Sabato 16 Ottobre 1999

E' reato far soffrire gli animali

Terni, condannato un cacciatore: trasportava i suoi sei cani chiusi in gabbia
Secondo il pretore sono punibili le condotte ingiustificateche causano dolore
anche se non c'e' la volonta' di infierire


MILANO - Chiudere sei cani in una gabbia e trasportarli nel bagagliaio dell'auto e' reato di maltrattamento. Perche' il cane soffre e, come si legge in una sentenza di Maurizio Santoloci - all'epoca dei fatti pretore a Terni - «il concetto di maltrattamento puo' essere inteso anche come maltrattamento-dolore». Persino nel caso in cui non esista la volonta' di far male, visto che Santoloci ha definito «punibili le condotte ingiustificate che incidono sulla sensibilita' dell'animale, producendo dolore, pur se non accompagnate dalla volonta' di infierire».

Caso e sentenza sono tornati d'attualita' perche' il pronunciamento di Santoloci e' entrato a far parte della Rassegna giuridica umbra. Protagonista della vicenda un cacciatore, di ritorno da una battuta al cinghiale. Fermato per un controllo a un posto di blocco della Polizia stradale di Terni, invece che con una multa e' rincasato con una denuncia per maltrattamento di animali. Nel bagagliaio della sua macchina, infatti, gli agenti hanno trovato non solo la carcassa del cinghiale che aveva abbbattuto, ma anche sei cani: segugi di grossa taglia, letteralmente chiusi uno sopra l'altro - in modo tale da non potersi muovere - dentro un'angusta gabbia metallica. Una scena che ha colpito a tal punto gli agenti della Polstrada umbra e il loro comandante provinciale, il colonnello Occhiuzzi, quella sera in servizio con i suoi uomini, da indurli a sporgere denuncia.

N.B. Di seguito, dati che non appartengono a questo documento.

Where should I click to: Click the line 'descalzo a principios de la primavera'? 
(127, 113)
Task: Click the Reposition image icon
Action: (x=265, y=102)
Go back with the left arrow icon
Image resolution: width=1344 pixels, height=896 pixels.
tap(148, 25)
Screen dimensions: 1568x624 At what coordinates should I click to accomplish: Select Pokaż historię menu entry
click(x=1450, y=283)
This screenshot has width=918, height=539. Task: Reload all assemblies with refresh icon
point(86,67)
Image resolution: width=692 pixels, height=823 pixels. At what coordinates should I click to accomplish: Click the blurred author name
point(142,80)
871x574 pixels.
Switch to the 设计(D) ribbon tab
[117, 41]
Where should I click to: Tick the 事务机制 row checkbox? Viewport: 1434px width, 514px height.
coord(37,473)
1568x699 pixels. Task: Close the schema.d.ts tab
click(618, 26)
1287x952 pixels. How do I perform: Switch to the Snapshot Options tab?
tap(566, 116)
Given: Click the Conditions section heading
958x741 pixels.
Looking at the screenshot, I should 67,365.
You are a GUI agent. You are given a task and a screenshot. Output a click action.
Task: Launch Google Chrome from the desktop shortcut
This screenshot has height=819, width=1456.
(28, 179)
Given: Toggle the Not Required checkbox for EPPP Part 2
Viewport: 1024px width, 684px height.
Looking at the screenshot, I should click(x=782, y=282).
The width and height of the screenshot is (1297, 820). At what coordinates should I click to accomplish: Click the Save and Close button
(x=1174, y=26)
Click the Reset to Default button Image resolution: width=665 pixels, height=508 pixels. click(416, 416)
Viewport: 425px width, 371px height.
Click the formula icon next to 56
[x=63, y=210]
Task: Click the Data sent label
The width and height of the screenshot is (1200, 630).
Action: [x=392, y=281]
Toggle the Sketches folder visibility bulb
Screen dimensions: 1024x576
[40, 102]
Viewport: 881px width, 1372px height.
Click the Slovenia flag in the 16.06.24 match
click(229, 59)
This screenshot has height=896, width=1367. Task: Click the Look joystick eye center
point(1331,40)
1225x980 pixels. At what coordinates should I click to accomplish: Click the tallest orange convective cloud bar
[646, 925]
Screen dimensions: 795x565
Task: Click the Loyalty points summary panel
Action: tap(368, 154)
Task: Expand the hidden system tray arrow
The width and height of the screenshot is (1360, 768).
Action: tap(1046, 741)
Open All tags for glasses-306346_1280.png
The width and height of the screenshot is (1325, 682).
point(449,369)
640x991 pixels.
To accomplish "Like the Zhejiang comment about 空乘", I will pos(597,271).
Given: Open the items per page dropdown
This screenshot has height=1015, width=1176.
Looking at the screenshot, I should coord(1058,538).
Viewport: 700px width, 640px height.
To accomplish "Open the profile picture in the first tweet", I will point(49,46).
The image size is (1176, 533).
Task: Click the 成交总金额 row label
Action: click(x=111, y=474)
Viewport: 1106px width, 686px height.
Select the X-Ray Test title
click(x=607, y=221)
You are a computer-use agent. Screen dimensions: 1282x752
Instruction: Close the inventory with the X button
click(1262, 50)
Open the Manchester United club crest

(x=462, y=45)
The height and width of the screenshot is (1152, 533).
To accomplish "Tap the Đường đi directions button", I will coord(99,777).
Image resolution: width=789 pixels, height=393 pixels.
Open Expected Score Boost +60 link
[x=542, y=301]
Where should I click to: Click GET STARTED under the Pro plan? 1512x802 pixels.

+ così che si e' giunti al dibattimento davanti al pretore - con il colonnello Occhiuzzi a fare da testimone - e quindi alla sentenza di colpevolezza espressa da Santoloci. «Nel caso il maltrattamento di tipo ambientale e comportamentale appare provato oggettivamente dalle dimensioni della gabbia, dall'impossibilita' di movimento per gli animali, dal numero eccessivo di cani stipati...», motivava Santoloci. Che oltre a fare il magistrato e' anche vicepresidente del Wwf, «ma onorario - sottolinea subito - e poi di un ente morale. Insomma, in aula il mio essere "terzo" e' fuori discussione», e che, oggi, racconta come si e' arrivati a una sentenza del genere. «Anche se la multa e' stata di poche centinaia di migliaia di lire, qui contava il principio. Prima del 1985, il maltrattamento di un animale era considerato reato nel senso che offendeva il comune sentimento di pieta' degli uomini, provocando ribrezzo in chi assisteva alle sevizie. Allora - prosegue Santoloci - ero pretore di Amelia (Terni) e in una sentenza affermai che l'animale era capace di soffrire in quanto essere vivente. La Corte di Cassazione confermo' la sentenza e fu l'inizio di una nuova storia giurisprudenziale perche' si sancì che le vittime del maltrattamento erano gli animali. Così anni dopo si arrivo' alla modifica dell'articolo 727 del codice penale (quello sul maltrattamento appunto ndr)». E così si e' giunti a considerare maltrattamenti non solo gli episodi di violenza, percosse o uccisione, ma anche i comportamenti «ambientali o ecologici» in grado di provocare sofferenza negli animali.